Prolific Dallas Developer Buys Mesquite Rodeo, Planning City's First Mixed-Use Development
Rockstar Dallas developer Mehrdad Moayedi just added a piece of Texas cowboy history to his portfolio. Besides buying the rodeo complex in Mesquite and sinking another $4-to-$5 million into an arena redo, he has 50 adjacent acres under contract where he plans to build the city’s first mixed-use development.
The world-famous attraction is presently the centerpiece of Rodeo Center, which includes the Mesquite Convention Center and Exhibit Hall and Hampton Inn. If all goes as planned, Moayedi will add restaurants, entertainment venues, and high-density urban residences to the mix.
"This is a historical rodeo, and it has a legendary name," Moayedi told the Dallas Morning News in an interview. "We want to bring it back to its glory days.”
In front of the arena, a life-size bronze sculpture of founder Neal Gay on his horse is a permanent reminder of the Mesquite Championship Rodeo’s storied history. When Gay started the event in 1958, spectators sat in the open-air on rustic wooden bleachers. Today, the rodeo is a major attraction in the Dallas area, and its home — Mesquite Arena — is an enclosed, climate-controlled venue.

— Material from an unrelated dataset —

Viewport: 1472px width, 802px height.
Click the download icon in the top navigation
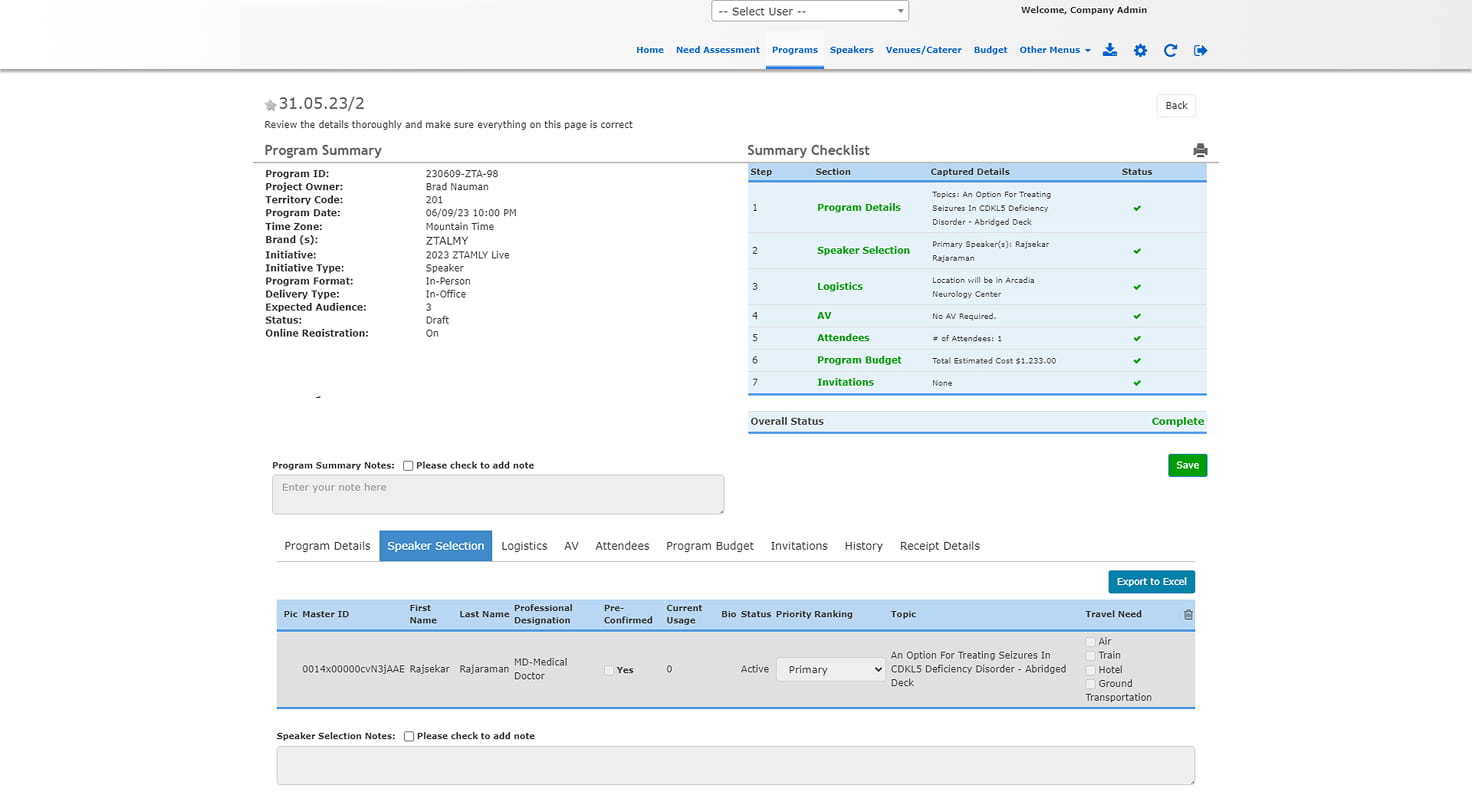[x=1109, y=50]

Shortly after the arena opened in the 1980s, Gay produced a special rodeo performance for the 1984 Republican National Convention that was hosted in Dallas. President Ronald Reagan kicked the event off by riding around the arena in a horse-drawn wagon, and he and then Vice President George H.W. Bush later spoke to the full capacity crowd.
By the mid-1980s, ESPN and subsequently TNT began televising Mesquite Rodeo performances. But a deal with Fox Sports Net Southwest boosted viewership of each performance to 8.3 million households, which still ranks alongside the NHSRA 20X Rodeo as the two most televised rodeos in the world.
By 1999, Gay was in the market for a buyer who could take Mesquite Championship Rodeo to the next level, so he opted to sell to Tom Hicks, owner of the Texas Rangers and Dallas Stars. Within two years, season attendance topped 200,000, and the arena became a regional competitor for booking concerts and special events during the rodeo’s off-season. In 2009, Camelot Sports & Entertainment purchased the attraction and facility.
From the creative and developmental standpoints, Moayedi should be an ideal fit with Mesquite Rodeo and Arena, but this venture is not his “first rodeo” in Mesquite. He’s slated to begin development this spring on the 800-acre Polo Ridge Ranch project on Interstate 20 in Mesquite, which will contain over 1,000 new upscale homes at build-out.
Though Moayedi and his company, Centurion American Development Group, have a 28-year track record for building and reshaping communities, the big deals kept coming last year.
He wrapped up the $250 million redo of the historic Statler Hotel in Downtown Dallas after saving the vacant midcentury modern landmark from demolition three years earlier. He committed to a similar purchase and redo of the classic Cabana Hotel on Stemmons Freeway, which had gone from a fashionable hospitality venue in its heyday to a vacant piece of surplus property owned by Dallas County.
Moayedi likewise restored the old Dallas Public Library that now houses The Dallas Morning News, and he’s developing University Hills, a 274-acre mixed-use project next to the UNT Dallas campus on Interstate 20 in southern Dallas.
In December, Moayedi paid $32.6 million for the largest mansion in North Dallas where he plans on developing mini-mansions on the 25-acre estate. Ironically, the more than 28,000-square-foot showplace is the former mansion of Tom Hicks, the previous owner of Mesquite Rodeo and Arena.